The Lord commands the prophet to take a harlot for a wife, “for the land has committed great harlotry by departing from the LORD,” (v. 2). It is possible, in order to make the image precise, that Gomer (the wife) was not a prostitute when Hosea married her, but became one afterwards. This would fit better the way the Lord viewed the progress of Israel. Regardless, Gomer bore three children, all of them significant. The first, Hosea’s child, was named Jezreel. The second and third children are not specifically noted as being the prophet’s, so they may not have been. The second child, a daughter, was named Lo-Ruhamah, which means “no mercy,” so named “for I will no longer have mercy on the house of Israel, but I will utterly take them away,” (v. 6). The third child, a son, was name Lo-Ammi, “no people,” or “not my people,” for “you are not My people, and I will not be your God,” (v. 9). God has finished with the northern kingdom of Israel. No mercy, you aren’t My people any more.  A sad, and totally unnecessary, ending for these 10 tribes.

Yet the real fascinating child is the first. “"Call his name Jezreel, For in a little while I will avenge the bloodshed of Jezreel on the house of Jehu, And bring an end to the kingdom of the house of Israel,” (v. 4). The events referred to here regarding the house of Jehu are recorded in II Kings 9 and 10. God had commanded Jehu to utterly obliterate the house of the wicked king Ahab and his wife, Jezebel. Jehu had indeed done what God told him. And yet now, through Hosea, the Lord says that what Jehu did would “bring an end to the kingdom of the house of Israel.” It was the final straw. God’s patience had run out. Now, no mercy, not my people.

But…Jehu had done what God told him to! The act by which God finally decided to end the northern kingdom of Israel was an act of obedience! What did Jehu do wrong? Folks, obedience to God is a two-part matter—doing what He says, and doing it from the right motive.

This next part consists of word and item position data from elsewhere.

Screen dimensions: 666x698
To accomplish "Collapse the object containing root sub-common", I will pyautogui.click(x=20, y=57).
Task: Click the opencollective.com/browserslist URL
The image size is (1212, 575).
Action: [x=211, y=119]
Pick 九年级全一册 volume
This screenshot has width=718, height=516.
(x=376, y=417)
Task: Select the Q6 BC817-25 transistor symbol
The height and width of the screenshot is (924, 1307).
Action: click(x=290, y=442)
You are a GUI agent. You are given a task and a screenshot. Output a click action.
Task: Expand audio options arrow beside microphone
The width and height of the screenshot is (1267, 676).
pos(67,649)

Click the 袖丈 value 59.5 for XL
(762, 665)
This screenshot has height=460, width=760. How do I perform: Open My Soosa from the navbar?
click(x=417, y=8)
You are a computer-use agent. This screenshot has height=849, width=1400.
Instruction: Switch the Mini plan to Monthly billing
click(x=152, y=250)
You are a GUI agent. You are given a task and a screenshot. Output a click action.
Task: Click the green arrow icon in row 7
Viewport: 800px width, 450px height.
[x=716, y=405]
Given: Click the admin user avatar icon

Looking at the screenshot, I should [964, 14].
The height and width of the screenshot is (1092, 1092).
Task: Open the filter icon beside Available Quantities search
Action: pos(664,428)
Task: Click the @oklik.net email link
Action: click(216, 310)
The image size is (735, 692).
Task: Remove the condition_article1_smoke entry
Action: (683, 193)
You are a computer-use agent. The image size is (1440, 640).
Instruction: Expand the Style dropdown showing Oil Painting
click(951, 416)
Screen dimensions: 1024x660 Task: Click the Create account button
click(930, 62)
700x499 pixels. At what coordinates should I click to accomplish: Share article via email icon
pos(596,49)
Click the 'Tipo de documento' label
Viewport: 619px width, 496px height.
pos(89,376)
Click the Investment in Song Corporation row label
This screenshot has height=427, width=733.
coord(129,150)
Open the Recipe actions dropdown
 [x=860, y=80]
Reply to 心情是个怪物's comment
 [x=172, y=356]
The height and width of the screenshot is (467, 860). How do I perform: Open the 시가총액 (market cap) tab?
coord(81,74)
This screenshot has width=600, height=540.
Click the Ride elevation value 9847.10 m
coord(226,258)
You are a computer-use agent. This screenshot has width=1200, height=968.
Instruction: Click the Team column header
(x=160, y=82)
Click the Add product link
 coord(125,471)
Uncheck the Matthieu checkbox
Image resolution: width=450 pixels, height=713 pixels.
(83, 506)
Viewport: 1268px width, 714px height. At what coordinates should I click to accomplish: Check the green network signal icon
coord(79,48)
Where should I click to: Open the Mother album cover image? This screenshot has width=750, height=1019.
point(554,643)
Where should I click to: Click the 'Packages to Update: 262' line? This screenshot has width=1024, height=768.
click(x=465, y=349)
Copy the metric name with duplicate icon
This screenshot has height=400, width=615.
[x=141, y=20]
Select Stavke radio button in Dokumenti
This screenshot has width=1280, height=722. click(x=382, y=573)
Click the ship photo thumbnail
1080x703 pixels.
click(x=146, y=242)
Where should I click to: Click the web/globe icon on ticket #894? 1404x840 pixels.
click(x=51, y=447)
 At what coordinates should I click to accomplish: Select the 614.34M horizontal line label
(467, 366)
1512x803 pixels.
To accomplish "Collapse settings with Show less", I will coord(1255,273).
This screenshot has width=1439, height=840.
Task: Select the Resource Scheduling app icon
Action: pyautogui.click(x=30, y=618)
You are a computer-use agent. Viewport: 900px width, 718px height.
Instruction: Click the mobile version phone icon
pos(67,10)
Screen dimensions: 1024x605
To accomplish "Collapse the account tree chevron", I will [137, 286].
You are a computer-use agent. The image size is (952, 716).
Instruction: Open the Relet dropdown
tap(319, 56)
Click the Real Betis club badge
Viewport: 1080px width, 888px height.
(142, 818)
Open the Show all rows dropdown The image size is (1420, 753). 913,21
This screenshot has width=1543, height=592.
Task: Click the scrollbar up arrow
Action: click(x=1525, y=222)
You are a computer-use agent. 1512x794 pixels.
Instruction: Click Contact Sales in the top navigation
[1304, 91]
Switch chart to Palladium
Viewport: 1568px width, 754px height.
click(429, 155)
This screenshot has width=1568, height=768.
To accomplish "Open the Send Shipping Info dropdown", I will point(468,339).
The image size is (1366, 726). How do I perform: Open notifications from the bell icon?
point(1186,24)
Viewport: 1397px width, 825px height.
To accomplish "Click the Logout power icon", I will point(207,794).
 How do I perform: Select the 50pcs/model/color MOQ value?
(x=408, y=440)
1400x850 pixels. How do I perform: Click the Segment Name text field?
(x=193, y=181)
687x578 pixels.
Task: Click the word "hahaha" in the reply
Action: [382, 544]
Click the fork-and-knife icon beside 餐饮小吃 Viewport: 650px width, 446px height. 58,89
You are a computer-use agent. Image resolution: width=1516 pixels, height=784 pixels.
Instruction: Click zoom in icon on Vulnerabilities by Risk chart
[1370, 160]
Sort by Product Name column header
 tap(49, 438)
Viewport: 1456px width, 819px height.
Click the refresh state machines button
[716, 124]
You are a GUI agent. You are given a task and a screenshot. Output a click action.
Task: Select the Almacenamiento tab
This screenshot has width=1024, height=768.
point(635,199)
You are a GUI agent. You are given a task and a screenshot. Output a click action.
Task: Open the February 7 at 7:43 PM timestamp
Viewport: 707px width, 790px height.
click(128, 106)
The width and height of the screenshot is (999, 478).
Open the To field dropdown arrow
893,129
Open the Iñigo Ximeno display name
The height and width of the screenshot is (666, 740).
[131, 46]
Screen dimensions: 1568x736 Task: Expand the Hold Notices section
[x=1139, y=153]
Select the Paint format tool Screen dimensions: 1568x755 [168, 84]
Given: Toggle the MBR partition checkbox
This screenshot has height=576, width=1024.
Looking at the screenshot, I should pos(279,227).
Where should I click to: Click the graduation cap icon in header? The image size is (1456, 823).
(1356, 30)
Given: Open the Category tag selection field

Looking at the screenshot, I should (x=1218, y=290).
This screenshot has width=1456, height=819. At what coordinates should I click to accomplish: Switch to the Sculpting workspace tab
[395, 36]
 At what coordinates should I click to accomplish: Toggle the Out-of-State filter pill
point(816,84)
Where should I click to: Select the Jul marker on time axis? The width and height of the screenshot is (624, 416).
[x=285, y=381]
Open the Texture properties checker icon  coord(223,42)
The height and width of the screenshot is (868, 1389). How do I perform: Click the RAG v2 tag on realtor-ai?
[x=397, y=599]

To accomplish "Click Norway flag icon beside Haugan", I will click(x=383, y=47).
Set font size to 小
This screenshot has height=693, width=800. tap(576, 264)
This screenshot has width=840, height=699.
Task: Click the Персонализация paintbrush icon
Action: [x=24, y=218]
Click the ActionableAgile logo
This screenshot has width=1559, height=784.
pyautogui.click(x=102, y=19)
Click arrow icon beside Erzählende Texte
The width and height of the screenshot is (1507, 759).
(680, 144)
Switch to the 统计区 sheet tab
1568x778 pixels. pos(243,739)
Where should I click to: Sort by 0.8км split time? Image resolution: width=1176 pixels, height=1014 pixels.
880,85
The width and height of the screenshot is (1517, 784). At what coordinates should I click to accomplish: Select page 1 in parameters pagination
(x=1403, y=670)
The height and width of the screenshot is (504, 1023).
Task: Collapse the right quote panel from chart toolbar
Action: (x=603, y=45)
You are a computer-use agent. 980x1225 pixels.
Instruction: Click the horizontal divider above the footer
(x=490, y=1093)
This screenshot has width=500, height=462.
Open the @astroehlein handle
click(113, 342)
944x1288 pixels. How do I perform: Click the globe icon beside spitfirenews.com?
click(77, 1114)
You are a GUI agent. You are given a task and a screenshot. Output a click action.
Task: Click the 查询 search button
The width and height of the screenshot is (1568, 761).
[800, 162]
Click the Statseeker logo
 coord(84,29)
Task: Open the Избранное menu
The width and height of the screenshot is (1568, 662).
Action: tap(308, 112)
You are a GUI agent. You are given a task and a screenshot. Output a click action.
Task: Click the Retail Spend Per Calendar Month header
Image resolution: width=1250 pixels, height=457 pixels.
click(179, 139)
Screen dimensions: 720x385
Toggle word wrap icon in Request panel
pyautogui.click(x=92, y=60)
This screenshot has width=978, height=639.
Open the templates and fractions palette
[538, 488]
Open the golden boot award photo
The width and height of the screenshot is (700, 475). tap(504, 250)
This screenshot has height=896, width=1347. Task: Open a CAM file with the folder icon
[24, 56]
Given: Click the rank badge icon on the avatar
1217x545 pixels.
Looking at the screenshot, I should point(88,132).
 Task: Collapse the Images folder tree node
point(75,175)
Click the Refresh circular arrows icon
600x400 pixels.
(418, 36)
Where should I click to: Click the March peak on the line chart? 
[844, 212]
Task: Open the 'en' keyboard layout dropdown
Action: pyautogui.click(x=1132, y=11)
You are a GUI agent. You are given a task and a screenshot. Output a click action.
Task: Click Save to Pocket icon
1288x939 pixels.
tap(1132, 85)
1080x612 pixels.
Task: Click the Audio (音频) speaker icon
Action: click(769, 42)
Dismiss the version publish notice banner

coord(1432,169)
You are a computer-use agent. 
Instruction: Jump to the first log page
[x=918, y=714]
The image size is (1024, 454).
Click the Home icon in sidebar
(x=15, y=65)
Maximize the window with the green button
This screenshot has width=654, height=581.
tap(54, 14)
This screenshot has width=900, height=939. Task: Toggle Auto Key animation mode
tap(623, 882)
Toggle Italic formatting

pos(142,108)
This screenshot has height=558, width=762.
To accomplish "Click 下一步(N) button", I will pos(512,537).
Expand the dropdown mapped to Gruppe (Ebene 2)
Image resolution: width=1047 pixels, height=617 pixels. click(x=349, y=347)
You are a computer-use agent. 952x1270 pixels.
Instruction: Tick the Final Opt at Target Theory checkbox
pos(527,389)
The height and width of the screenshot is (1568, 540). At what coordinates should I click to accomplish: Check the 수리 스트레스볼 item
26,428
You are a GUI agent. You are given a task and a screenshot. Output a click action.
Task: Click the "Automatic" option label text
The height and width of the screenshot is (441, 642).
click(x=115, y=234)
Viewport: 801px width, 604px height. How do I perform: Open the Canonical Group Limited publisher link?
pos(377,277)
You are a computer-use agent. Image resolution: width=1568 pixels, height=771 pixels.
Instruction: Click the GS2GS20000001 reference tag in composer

Jehu didn’t really care what God wanted; he wished to solidify his throne, and butchering the remaining family of Ahab was a good way to do it. He did what the Lord commanded, but not with a pure heart. And as a result, God brought an end to the northern kingdom of Israel.

This is a tremendous lesson for us, one of the greatest illustrations in Scripture, in my opinion. It is not sufficient just to do what God commands; outward obedience is vain without inward purity. That lesson is taught all through Old and New Testaments, and exemplified powerfully in Hosea 1. And it’s a warning which we must heed if we would be well pleasing in His sight. Reader, don’t just examine what you do, but also why you do it.

If anybody ever told you Christianity is easy, they either weren’t very wise or were pulling your leg.

Hosea 1 ends with a positive promise, but it fits in better with the first verses of chapter 2, so that’s where I’ll discuss it.